2. Detailed Description of the Prior Art
Torque-transmitting torsional vibration dampers, vibration absorbers, and torsional vibration damping arrangements are often installed for enhancement of driving comfort and for suppression of vibrations in the drivetrain. Generally speaking, vibration absorbers, or tuned mass dampers, of this type are additional masses coupled with the drive system or torsional vibration damper by a spring system. A vibration absorber operates in such a way, for example, that a vibration system comprising a main mass and an additional mass is so tuned with respect to its natural frequency that at a certain excitation frequency the additional mass, referred to hereinafter as absorber weight or deflection mass, carries out a forced vibration, while the main mass remains at rest so that vibration frequencies can be efficiently suppressed.
In order to achieve the suppression of vibrations over a larger range of speed, speed-adaptive vibration absorbers, or tuned mass dampers, are used whose natural frequency or resonant frequency changes as a function of speed, for example, proportional to the speed. Thus by vibration absorber and torsional vibration damping arrangement is meant herein a device or mechanism or arrangement of components by which no torque is transmitted and which is capable of removing energy from the drivetrain at a determined, possibly variable, vibration frequency in order to suppress torsional vibrations occurring at this frequency.

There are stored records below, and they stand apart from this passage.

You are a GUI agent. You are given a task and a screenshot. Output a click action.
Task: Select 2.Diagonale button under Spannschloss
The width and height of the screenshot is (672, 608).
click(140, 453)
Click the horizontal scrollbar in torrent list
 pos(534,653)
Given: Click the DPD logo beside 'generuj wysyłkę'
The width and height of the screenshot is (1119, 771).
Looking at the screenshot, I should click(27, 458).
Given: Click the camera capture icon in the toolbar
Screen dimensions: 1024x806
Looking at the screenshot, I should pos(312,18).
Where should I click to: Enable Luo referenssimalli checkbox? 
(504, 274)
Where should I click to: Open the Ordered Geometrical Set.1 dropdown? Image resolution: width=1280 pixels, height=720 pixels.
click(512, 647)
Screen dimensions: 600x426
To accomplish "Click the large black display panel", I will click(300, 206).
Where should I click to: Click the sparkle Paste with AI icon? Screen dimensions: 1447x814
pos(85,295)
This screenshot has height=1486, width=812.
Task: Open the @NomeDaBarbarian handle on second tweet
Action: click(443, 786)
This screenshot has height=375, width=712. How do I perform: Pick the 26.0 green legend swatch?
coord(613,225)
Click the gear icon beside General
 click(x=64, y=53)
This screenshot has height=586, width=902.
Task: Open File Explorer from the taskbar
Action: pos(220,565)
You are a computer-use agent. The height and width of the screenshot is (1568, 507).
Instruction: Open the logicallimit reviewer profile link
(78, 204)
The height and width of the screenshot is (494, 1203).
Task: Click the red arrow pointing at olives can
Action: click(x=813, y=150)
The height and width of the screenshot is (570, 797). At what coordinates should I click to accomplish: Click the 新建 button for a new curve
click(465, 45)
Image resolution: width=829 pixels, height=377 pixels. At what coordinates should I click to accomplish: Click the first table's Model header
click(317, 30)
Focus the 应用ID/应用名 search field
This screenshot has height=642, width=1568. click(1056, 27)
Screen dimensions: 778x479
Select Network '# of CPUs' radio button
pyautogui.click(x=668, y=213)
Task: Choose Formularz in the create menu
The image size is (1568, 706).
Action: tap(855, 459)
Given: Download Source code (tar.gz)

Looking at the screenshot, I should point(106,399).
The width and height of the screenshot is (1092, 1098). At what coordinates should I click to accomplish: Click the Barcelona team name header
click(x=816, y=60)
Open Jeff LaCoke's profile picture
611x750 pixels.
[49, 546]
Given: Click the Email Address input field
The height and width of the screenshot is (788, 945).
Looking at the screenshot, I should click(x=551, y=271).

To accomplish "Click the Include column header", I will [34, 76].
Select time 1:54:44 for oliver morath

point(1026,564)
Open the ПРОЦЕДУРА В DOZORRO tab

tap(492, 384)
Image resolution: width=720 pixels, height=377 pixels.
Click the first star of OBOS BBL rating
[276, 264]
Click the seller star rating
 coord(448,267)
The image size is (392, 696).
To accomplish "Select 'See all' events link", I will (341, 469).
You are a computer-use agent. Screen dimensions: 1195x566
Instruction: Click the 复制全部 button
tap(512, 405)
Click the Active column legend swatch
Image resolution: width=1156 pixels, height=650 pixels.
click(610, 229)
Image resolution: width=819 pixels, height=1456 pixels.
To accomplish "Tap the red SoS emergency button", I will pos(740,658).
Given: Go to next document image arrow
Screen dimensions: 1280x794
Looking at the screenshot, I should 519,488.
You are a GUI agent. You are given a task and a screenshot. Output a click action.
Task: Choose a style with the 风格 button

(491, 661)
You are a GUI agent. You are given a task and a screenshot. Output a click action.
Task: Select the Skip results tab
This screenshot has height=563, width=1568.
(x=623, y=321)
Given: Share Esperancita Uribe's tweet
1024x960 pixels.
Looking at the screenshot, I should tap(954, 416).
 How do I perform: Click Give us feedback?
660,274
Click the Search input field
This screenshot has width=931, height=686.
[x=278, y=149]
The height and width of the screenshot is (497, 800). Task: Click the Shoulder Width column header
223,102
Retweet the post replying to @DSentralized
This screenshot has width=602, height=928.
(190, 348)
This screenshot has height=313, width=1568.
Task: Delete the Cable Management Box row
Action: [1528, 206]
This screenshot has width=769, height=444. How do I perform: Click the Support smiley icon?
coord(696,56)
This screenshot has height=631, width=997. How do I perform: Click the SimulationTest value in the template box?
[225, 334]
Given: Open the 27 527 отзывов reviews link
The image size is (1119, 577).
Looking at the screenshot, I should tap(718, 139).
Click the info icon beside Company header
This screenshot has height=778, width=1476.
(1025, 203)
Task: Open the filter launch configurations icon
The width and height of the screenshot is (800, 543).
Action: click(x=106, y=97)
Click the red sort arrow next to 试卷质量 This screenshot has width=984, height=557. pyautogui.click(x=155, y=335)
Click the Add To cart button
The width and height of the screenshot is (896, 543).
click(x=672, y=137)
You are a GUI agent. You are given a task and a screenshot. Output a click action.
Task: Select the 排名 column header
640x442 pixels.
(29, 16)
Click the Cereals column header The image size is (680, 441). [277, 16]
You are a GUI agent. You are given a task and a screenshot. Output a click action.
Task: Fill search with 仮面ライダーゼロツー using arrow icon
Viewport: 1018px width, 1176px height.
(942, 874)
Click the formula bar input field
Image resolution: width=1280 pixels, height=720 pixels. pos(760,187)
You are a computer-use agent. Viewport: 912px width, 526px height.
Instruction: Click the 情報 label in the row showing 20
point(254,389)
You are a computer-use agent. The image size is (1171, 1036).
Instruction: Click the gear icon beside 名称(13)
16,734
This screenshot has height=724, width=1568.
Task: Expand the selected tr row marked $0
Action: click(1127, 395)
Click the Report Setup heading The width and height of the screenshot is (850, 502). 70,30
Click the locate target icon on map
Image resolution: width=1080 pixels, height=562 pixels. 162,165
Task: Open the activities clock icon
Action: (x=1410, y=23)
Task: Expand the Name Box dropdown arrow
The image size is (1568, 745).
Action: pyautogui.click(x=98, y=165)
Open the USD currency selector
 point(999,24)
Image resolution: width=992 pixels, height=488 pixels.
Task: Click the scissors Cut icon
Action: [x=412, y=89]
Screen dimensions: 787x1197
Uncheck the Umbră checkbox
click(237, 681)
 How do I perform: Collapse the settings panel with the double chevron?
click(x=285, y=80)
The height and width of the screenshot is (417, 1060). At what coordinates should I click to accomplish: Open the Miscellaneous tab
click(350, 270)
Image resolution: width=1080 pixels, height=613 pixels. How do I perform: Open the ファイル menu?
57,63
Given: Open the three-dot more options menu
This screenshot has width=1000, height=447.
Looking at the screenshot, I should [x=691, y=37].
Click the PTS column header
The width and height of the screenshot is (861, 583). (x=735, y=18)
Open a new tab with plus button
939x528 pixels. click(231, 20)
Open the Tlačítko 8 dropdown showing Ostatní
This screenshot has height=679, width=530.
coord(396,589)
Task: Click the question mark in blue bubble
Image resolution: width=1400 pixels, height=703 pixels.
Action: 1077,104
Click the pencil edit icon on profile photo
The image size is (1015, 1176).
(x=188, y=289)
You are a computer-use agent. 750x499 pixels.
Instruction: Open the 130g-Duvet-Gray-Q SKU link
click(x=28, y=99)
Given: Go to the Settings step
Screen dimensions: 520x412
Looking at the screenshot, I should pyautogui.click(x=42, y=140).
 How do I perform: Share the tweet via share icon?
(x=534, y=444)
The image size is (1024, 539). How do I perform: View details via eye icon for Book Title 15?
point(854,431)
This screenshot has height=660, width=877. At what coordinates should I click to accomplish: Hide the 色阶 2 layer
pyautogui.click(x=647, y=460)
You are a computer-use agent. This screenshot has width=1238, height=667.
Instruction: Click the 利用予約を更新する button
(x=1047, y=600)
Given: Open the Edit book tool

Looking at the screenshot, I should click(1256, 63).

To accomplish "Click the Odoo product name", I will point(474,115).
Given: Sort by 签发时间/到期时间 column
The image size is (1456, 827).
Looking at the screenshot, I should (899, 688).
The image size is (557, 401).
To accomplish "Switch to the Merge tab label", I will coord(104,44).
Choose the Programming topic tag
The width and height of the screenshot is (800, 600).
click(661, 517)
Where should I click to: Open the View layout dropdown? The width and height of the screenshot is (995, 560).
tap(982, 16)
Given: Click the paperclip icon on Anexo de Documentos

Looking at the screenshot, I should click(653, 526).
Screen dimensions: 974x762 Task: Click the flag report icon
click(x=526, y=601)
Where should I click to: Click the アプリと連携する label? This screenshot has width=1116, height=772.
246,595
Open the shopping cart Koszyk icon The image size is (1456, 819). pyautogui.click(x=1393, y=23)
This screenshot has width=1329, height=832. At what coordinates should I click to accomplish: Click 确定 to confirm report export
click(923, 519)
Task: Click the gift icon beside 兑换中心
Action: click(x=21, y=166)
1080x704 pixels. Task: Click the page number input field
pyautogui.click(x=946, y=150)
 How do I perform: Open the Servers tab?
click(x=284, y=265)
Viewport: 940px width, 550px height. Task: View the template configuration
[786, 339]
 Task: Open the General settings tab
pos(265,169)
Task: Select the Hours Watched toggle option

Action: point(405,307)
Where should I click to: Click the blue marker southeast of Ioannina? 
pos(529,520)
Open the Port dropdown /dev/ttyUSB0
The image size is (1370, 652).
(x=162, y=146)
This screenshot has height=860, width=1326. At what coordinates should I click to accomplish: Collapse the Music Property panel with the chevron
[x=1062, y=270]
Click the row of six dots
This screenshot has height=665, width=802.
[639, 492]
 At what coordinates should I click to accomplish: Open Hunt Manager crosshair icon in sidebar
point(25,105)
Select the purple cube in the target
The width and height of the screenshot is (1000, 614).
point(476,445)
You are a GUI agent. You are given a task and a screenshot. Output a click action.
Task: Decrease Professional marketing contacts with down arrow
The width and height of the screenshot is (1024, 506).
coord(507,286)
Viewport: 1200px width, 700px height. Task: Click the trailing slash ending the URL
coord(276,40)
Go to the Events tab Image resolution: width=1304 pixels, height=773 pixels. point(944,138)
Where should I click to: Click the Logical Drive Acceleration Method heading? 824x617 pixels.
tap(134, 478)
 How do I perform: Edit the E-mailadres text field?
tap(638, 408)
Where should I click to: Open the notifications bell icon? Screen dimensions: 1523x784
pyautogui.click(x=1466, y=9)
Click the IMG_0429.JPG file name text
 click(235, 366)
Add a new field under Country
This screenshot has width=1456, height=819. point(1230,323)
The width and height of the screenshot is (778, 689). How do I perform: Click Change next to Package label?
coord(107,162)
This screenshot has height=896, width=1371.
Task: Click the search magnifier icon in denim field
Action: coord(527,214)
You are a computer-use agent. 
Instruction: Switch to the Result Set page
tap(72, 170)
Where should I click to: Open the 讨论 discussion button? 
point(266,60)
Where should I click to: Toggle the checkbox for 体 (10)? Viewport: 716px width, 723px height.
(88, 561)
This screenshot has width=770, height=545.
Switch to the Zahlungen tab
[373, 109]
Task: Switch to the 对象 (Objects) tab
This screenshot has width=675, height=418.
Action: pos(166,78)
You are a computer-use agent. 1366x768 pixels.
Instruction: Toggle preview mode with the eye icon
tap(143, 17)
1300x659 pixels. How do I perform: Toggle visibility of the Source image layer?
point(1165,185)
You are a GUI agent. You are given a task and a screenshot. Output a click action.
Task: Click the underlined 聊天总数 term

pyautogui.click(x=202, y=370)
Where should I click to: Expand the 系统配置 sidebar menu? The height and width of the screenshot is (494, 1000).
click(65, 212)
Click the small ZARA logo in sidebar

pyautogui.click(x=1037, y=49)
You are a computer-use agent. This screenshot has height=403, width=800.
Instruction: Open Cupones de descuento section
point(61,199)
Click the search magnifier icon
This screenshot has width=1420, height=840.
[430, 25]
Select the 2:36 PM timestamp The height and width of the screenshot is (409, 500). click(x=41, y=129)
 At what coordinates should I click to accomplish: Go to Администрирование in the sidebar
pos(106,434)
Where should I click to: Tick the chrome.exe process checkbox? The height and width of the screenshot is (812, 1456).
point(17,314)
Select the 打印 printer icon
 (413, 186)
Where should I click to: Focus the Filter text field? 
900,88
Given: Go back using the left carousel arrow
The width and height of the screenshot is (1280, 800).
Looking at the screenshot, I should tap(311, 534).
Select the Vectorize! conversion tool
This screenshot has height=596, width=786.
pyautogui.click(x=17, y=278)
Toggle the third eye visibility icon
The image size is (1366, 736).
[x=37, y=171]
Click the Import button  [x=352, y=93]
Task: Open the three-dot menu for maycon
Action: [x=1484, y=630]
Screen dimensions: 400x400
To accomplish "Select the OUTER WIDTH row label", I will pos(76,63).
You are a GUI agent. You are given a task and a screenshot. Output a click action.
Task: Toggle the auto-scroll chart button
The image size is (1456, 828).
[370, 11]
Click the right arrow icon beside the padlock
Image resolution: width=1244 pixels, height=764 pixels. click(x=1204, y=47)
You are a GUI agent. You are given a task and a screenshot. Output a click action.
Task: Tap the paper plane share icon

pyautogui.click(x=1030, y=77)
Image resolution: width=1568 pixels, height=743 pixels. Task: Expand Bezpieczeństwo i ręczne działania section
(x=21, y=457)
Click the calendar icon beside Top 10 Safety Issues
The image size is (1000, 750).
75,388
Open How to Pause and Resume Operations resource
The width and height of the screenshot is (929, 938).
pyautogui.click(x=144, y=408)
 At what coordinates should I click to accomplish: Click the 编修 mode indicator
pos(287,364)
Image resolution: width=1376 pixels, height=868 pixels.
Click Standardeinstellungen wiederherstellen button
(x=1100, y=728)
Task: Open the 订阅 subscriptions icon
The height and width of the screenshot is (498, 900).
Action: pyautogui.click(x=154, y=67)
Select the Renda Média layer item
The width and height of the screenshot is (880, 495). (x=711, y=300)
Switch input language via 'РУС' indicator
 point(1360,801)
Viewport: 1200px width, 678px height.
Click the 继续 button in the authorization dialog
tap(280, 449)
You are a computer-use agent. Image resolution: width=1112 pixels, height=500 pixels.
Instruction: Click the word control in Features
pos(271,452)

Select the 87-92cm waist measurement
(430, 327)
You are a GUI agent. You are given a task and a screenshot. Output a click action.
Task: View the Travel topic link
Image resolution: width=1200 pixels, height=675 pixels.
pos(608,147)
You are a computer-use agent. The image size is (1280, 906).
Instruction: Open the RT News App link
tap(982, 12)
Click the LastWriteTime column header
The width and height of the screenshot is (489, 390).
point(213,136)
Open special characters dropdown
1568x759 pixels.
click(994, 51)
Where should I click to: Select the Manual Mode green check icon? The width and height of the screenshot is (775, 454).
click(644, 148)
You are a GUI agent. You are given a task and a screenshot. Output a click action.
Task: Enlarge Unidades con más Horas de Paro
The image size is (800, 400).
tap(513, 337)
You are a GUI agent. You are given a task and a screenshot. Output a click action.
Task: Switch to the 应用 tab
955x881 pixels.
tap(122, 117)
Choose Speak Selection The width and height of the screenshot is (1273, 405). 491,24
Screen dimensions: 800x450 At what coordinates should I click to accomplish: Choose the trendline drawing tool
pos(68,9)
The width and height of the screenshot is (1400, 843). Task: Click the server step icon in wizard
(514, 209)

To achieve a suppression of vibrations depending on speed in a torsional vibration damping arrangement of the type mentioned above, is it suggested in German Patent Application 10 2010 053 542 A1 that a flywheel which is rotatable around an axis of rotation is connected via a pendulum arm to a pendulum mass which is movable in circumferential direction relative to the flywheel, which pendulum arm extends substantially radially and can deform elastically. The pendulum arm can oscillate elastically around an oscillating point in circumferential direction, and the position of the oscillating point can be varied in radial direction. Through the oscillating point which can vary in radial direction, an imaginary pendulum length acting at the pendulum mass can be changed so that the pendulum mass can oscillate at a variable frequency and can accordingly damp different frequencies. It is further suggested that the oscillating point be displaced radially outward as a function of rotational speed in order to adapt the damping characteristics to the instantaneous rotational speed of the drivetrain.
While this solution may ensure a continuous tracking of the frequencies that can be efficiently damped, it has the disadvantage that comparatively large changes in the excitation frequency at a certain engine speed cannot be taken into account. In particular, torsional vibration damping arrangements of this type can only be configured for a damping order corresponding, e.g., in a combustion engine, to a predetermined cylinder count in a predetermined combustion stroke. This is because the rotational irregularities of internal combustion engines are predominantly generated by the cycled combustion of conventional reciprocating piston engines. It is not possible with the torsional vibration damper known in the art to tune the torsional vibration damping arrangement, e.g., to the fundamental frequency of the rotational irregularity in a first speed range of the engine and, e.g., to the first harmonic excitation of the fundamental frequency in a second speed range.